Let's begin in Venice, the city of masks and mystery. Here, Carnival is synonymous with elegance and mystery. Imagine gliding through misty canals, surrounded by people in ornate masks and opulent costumes reminiscent of the city's glorious past. The Venetian Carnival is a trip back in time, with its grand balls, gondola parades, and the iconic "Flight of the Angel" ceremony.
Next, we travel to Ivrea, near Turin, famous for its unique and lively Battle of the Oranges. This is more than just a fruit fight; it is a historic re-enactment symbolizing the people's rebellion against tyranny. Teams representing different districts of the city pelt each other with oranges, turning the streets into a vibrant, albeit messy, battlefield!
Finally, venture to Fano, close to Pesaro, where you will find one of the oldest Carnivals in Italy! Fano's celebration is known for its giant papier-mâché floats parading down the streets, accompanied by bands playing the traditional "Arabita" music. What sets is its "Getto" – a shower of sweets and chocolates thrown from the floats, making it a paradise for sweet-toothed revellers.
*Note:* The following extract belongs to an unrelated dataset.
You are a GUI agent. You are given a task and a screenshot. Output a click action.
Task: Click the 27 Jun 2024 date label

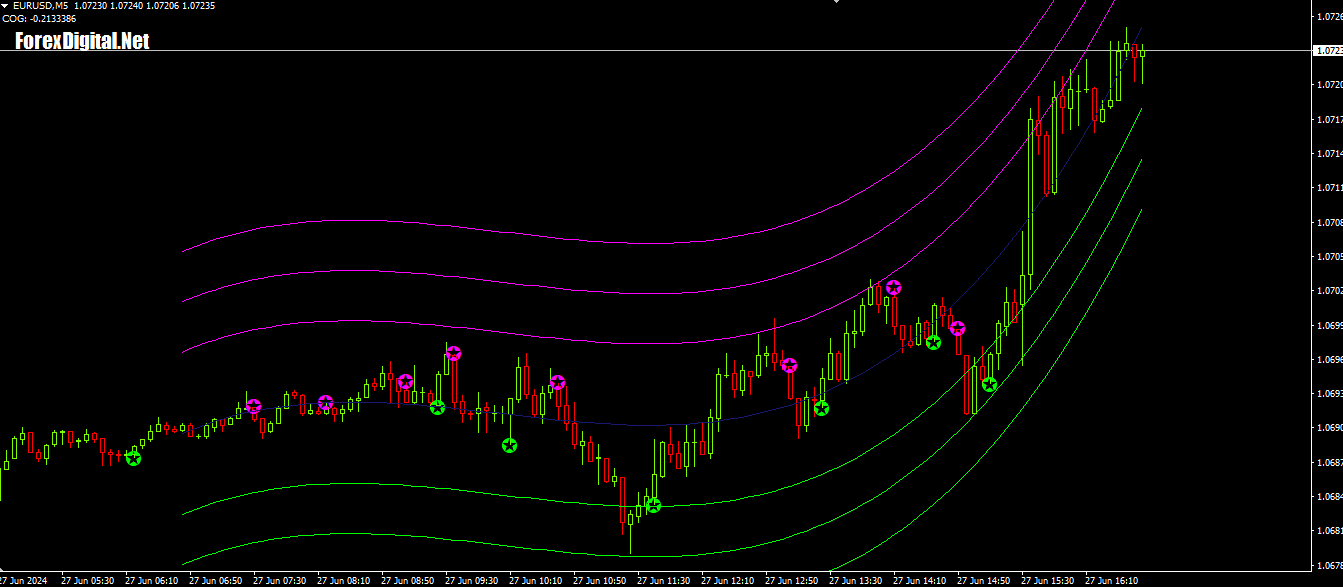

This celebration has its own unique thread in the rich tapestry of Carnival traditions. Milan, the fashion and design capital of Italy, adds a touch of sophistication and a twist to the classic Carnival festivities.
Unlike other cities in Italy, the Ambrosian Carnival extends until the following Saturday, known as "Sabato Grasso" (Fat Saturday). This unique timing is rooted in Milan's Ambrosian Rite, a liturgical tradition distinct from the more widespread Roman Rite of the Catholic Church. Legend has it that Saint Ambrose, Milan's beloved patron saint, was away on a pilgrimage and asked the city to wait for his return to start Lent.
During the Ambrosian Carnival, Milan bursts into life with several events, parades, and shows. Children are the heart of the celebration, with numerous activities and workshops designed specifically for them. They parade in their costumes, faces painted and spirits high, embodying the joyful essence of the Carnival. The scent of traditional treats like chiacchiere and tortelli is another highlight and a staple of the Carnival.
Unveiling the magic of Carnival
Carnival is indeed a non-stop street party! Cities across Portugal, Spain and Italy transform into giant open-air stages, hosting celebrations that last from day into night. These parties are a sensory delight, filled with the aromas of traditional foods and the clink of glasses toasting to life. Are you ready to experience southern Europe’s magic to the fullest?